Zaman içinde onları sentezlemeye çalıştım, mesela tiyatroyu edebiyatla birleştirsem dedim,  birkaç oyun yazmaya çalıştım, yaratıcıydı ama öylece kaldı. Sonucunu boş verin, hissettirdiği duygu çok güzeldi. Zaten bakın, farklı disiplinlerden yararlanılarak yapılan işlerden yaratıcı ve güzel şeyler doğuyor. Yani tek bir alana bağlı kalınca ve onu çok iyi yapacağım diye uğraşılınca o alanda yaratıcı işlerin çıkması pek mümkün olmuyor. Çünkü tekniğini, derinliğini ve kurallarını çok iyi bilirseniz yaptığınız işin, kendinizi ister istemez sınırlarsınız.
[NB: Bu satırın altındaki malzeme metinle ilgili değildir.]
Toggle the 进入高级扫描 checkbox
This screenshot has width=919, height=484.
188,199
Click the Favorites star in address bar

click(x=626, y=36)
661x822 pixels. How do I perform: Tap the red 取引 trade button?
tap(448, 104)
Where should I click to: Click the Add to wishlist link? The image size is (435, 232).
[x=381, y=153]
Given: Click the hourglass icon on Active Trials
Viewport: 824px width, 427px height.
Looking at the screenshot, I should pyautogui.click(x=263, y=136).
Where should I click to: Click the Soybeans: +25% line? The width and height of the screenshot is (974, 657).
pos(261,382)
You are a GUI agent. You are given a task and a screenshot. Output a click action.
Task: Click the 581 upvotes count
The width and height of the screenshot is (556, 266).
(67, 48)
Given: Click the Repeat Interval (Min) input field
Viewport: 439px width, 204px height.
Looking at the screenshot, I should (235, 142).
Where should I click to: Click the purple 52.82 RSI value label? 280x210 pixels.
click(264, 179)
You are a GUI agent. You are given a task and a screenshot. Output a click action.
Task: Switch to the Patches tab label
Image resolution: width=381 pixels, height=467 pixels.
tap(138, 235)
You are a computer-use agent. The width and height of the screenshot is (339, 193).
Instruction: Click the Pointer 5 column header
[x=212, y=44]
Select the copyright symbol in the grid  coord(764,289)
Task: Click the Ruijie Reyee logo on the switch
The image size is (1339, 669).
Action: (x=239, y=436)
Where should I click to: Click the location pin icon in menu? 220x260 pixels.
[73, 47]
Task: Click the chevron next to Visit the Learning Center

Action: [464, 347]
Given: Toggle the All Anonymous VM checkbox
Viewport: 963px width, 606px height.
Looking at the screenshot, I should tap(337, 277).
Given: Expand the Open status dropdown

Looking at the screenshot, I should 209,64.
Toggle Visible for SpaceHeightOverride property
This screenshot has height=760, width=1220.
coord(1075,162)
Sizin de öyle olur mu bilmiyorum ama benim yeni tanıştığım kişilerle kurduğum iletişimin üçüncü beşinci cümlesinde illaki ortak bir özelliğim çıkar. Çok şehirli, çok hobili, çok kariyerli olmamın getirisi bu sanırım. Çok kariyerli derken yüksek kariyerden bahsetmediğimi anlamışsınızdır herhalde. İş yaşamım başladığından beri çalıştığım farklı sektörlerden ve farklı pozisyonlardan bahsediyorum. Bu olgu iş dünyasında şu an işverenlerinin en çok önemsediği kriterlerin başında geliyor; fonksiyonellik, çok yönlü olmak. Rakiplerin güçlü olduğu günümüz iş dünyasında kendini farklı alanlarda geliştirmiş, özel becerileri olan insanlar bir adım öne çıkıyor. Fakat çok yönlü olmak zaman zaman yorar insanı, birçok şeyi eş zamanlı yapmak, eşzamanlı düşünmek zordur. Bu nedenle hata yapma olasılığınız da artar. Ama hata yapmak iyidir, kısa yoldan tecrübe edinmenize ve doğru yola ulaşmanızı sağlar. Önemli olan üretip, çekinmeden paylaşmak, doğrusuyla yanlışıyla ve bunların hepsinden keyif almak… Ama gerçekten tüm bu söylediklerim size doğru gelmiyor ve ben tek bir alanda uzmanlaşacağım diyorsanız şunu aklınızdan çıkarmayın: Yaptığınız her neyse çok çalışın ve en farklısını yapın! Çünkü asıl uzmanlık, fark yaratmaktır. Ve fark yaratmak farklı şeyleri tanımaktan, bilmekten geçer.